-- Information shown follows --
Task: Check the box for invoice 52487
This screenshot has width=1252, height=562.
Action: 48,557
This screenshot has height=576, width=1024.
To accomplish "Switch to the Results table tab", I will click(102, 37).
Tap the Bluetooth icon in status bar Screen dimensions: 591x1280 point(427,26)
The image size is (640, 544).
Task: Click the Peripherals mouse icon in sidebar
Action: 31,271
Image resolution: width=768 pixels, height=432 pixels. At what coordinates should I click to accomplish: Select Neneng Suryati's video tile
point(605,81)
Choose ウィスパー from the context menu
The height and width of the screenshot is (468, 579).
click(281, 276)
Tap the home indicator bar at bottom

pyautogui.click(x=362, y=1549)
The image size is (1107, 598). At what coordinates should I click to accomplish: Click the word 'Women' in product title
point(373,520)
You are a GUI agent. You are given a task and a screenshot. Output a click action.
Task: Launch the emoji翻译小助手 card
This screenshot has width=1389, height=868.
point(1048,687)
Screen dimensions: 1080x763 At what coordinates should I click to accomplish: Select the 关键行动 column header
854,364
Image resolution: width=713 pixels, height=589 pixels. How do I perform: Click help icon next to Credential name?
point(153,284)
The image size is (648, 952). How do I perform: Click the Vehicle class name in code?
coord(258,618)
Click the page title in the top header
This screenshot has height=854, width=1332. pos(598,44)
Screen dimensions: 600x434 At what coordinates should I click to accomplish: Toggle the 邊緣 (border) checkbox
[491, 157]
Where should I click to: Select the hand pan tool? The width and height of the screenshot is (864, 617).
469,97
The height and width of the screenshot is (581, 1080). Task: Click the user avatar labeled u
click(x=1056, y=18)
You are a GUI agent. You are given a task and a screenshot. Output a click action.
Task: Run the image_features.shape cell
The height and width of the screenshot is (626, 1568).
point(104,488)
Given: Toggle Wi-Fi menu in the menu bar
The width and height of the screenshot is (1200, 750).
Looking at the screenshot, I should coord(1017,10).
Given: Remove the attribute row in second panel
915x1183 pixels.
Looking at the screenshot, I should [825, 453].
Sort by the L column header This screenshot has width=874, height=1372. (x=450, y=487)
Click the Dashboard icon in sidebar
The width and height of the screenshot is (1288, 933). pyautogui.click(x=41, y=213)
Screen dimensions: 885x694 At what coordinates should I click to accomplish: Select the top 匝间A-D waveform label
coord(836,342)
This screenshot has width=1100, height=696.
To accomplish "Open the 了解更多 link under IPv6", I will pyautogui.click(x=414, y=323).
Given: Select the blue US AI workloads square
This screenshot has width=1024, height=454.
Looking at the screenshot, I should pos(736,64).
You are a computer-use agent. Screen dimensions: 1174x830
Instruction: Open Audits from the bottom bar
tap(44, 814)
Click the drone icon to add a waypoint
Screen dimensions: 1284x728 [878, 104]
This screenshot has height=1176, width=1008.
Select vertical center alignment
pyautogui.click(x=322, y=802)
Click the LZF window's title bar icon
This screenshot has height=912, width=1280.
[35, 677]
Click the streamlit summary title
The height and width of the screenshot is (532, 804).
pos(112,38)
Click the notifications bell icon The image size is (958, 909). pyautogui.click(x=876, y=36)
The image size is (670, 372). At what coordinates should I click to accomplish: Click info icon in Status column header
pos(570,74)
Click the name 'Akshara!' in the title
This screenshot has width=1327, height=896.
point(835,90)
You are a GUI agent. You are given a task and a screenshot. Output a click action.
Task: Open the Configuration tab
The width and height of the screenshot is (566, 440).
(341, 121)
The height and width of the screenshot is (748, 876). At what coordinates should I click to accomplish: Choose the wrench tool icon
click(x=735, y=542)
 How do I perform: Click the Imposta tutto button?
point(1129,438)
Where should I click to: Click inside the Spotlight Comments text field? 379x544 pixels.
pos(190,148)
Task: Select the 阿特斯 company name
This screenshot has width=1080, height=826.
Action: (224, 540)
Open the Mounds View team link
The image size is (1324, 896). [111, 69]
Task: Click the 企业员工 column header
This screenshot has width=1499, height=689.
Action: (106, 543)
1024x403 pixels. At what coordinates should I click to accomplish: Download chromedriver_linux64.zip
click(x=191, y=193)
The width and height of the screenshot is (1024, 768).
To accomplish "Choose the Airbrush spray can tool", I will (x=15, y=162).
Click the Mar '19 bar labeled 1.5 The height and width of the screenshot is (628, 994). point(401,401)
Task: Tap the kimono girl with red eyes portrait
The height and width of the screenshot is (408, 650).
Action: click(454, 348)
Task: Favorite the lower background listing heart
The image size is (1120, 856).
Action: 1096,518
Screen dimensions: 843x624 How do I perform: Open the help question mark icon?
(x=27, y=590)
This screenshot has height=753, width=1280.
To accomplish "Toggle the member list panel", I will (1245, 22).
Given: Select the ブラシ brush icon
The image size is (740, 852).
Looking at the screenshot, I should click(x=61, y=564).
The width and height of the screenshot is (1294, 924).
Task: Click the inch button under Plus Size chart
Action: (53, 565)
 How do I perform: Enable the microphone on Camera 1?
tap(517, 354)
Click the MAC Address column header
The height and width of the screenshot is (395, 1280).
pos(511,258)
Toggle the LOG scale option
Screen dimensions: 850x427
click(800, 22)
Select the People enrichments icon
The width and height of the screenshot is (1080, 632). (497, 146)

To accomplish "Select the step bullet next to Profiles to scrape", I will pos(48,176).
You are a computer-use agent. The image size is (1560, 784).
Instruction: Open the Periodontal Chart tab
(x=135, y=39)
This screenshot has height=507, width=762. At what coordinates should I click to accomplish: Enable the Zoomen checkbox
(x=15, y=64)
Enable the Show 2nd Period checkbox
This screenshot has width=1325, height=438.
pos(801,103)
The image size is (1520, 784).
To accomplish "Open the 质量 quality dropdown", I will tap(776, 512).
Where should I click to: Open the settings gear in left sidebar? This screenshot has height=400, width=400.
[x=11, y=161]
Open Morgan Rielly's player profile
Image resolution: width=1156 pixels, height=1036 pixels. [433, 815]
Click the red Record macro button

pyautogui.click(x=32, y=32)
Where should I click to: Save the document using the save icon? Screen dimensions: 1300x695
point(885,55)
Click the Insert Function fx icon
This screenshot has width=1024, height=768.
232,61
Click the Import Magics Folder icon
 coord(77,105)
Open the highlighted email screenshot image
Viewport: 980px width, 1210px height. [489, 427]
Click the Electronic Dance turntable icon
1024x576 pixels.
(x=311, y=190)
-- Information shown concluded --
Exercise >>
The line with "Click the Import Magics Folder icon" through the last line of the entries above: output exactly those lines and nothing else.

Output below >>
Click the Import Magics Folder icon
 coord(77,105)
Open the highlighted email screenshot image
Viewport: 980px width, 1210px height. [489, 427]
Click the Electronic Dance turntable icon
1024x576 pixels.
(x=311, y=190)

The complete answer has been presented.